The Fox Valley Animal Hospital approach to cat rehoming
When a kitten or cat first arrives, they are given a thorough check-up to ensure they are healthy and worm free. We also ensure if they are not micro-chipped, this occurs.
From here, our kittens and cats find themselves nice and snug in our isolation room for 2 weeks. This allows us to closely monitor them for any signs of illness. We also get lots of one-on-one time to assess their individual personalities and needs.

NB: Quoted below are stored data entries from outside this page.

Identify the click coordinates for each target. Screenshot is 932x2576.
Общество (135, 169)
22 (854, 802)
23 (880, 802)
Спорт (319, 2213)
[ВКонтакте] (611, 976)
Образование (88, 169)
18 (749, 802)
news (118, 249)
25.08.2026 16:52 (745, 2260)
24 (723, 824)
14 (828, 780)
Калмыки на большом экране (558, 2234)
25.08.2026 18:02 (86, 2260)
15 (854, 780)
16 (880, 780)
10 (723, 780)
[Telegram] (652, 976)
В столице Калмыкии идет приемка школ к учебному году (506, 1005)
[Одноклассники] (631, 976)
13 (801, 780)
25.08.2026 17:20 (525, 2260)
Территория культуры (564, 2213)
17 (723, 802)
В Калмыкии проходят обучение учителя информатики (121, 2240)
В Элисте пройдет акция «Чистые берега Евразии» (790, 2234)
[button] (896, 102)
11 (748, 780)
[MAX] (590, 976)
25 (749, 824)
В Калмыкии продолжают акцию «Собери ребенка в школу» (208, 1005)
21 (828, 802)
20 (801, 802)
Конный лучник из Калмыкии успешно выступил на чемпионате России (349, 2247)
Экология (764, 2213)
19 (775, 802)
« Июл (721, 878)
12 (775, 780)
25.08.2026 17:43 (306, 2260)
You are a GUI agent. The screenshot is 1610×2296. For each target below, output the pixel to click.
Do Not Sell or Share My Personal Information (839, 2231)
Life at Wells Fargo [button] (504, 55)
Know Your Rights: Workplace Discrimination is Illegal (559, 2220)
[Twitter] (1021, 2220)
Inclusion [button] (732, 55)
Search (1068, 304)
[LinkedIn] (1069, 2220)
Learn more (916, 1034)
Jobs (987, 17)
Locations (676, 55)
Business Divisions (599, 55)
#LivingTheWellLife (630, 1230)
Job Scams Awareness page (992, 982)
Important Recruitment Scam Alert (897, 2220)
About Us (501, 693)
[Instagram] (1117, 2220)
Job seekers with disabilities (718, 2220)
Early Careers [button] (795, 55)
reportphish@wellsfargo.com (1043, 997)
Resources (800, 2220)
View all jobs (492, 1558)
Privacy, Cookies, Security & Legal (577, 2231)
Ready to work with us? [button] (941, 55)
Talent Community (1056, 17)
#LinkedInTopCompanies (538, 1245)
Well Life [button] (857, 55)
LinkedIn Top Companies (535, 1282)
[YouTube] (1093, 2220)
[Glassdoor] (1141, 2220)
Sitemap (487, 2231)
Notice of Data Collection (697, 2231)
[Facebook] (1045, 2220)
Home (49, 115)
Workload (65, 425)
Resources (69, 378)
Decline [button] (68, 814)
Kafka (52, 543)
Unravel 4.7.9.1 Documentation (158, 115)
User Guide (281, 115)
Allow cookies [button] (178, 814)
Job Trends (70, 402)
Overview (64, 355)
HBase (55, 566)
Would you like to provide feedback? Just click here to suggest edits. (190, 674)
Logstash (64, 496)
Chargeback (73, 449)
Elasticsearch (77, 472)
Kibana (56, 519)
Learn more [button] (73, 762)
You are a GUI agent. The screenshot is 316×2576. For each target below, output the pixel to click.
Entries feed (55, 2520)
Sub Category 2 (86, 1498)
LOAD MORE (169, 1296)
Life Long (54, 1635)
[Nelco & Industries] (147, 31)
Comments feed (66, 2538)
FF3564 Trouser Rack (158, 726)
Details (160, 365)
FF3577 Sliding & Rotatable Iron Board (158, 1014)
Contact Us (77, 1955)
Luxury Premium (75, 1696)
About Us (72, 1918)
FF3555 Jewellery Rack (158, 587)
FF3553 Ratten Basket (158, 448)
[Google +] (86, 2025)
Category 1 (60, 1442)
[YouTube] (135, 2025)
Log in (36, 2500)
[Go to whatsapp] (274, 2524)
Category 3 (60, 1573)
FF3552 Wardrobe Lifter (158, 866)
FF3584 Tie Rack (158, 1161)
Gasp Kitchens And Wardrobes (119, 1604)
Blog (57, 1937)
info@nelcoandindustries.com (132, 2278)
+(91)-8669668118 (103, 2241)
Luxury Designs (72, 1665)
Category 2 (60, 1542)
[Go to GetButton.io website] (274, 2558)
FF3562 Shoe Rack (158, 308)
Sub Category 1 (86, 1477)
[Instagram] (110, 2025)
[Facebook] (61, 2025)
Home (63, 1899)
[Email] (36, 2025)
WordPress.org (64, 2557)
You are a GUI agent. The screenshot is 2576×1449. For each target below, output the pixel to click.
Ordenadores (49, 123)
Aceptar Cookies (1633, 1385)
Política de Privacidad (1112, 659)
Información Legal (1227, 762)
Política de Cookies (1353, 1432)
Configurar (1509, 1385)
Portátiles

We always try and buddy up kittens so they have constant company. And there is never a lack of human cuddles and attention from our nurses.
We have a specially designed kitty cage in our reception area for our new babies to stay in during the day. At night, we set up a big play room for them to explore. Quite often the nurses will take them home for some extra TLC – and on occasion end up keeping one or two!
We always try and spend as much time in between consults and surgery playing, cuddling, brushing and letting the cats run around. The more we know about our cat re-homing candidates, the better we can match them to the purrfect home.
Once the cats have the medical all clear from Dr Alex and are of a suitable age for adoption, we begin promoting them through our social media.
We always make sure the person who adopts one of our feline friends is ready to be a pet parent.
All our adoption cats and kittens are:
- Fully vaccinated
- Treated for fleas and intestinal worms
As part of preparing home life for our rehomed cats and kittens, we also give:
- A bag of Royal Canin food
- A handmade funky collar
- A ceramic designer bowl
And that final cuddle goodbye before they head off to their new home and family.
So you see, cat re-homing is indeed something we love to do; although part of of our cat rehoming is hoping we need to do less of it in the future through supporting responsible pet ownership and education.